May 29, 2018
The Government is urging van drivers to ‘go green’ and opt for ultra-low emission vehicles (ULEVs), with the potential end of the £250 flat road van tax rate.
There could soon be a new van road tax system, following an announcement by the treasury that they are studying ways to incentivise van drivers into purchasing (ULEVs). Current van tax rules mean that van drivers pay a flat rate of £250 per year, which as it stands means that there is no incentive for van drivers to choose cleaner low emission vans. Hence as little as 0.4 percent of vans on the UK’s road are classified as ULEVs, those which emit 75 g/km or less of carbon dioxide.
The two month consultation proposes the creation of an environment-based graduated first year rate for new vans in order to encourage the purchase of greener vans, which is already the case for cars. The proposals then state that following the first year of operation, all new vans would then be placed on a standard rate.

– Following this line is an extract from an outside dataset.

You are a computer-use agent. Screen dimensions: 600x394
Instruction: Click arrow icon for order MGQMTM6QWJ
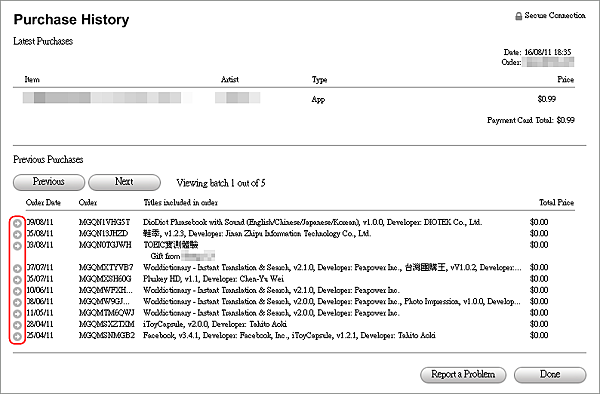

Environment Secretary, Michael Gove has labelled air pollution as a “significant threat to public health”. He also stated that “everyone must play their part in tackling its causes”. Gove also focused on the important role businesses have in tackling air pollution:
”Businesses have a crucial role in this, that’s why today we are setting out plans to make low emission vans more affordable and asking businesses how we can help them break down the barriers to the use of lower emission machinery.”
The UK is one of a number of countries currently under pressure from the European Commission to improve national measures to counter air pollution or face consequences from the top court of Europe, in conjunction with France, Germany, Italy and Spain to name but a few.
A new van tax system would apply for vans weighing 3.5-tonnes or less with carbon dioxide emissions of 75g/km of carbon dioxide or less. The Treasury also stated that it will ”explore a graduated first year rate for vans, as is already in place for cars, also commenting that ”most van purchases would pay less tax in the first year as a result of the change”.
The proposal comes alongside calls today to look at whether the red diesel reduced duty rate is holding back the usage of cleaner fuel types by non-road vehicles and machines used on construction sites including generators or cranes. Red diesel accounts for 15 percent of all UK diesel consumption, with a reduced rate of 11.14p per litre in comparison with the standard charge of 57.95p.
Robert Jenrick, Exchequer Secretary to the Treasury believes the proposals prove how the government could use the van tax system to encourage greener new van purchases:
”We want to help ‘white van man’ go green, we appreciate that buying a new van is a major investment for small businessmen and women and want to help make environmentally friendly choices more affordable.”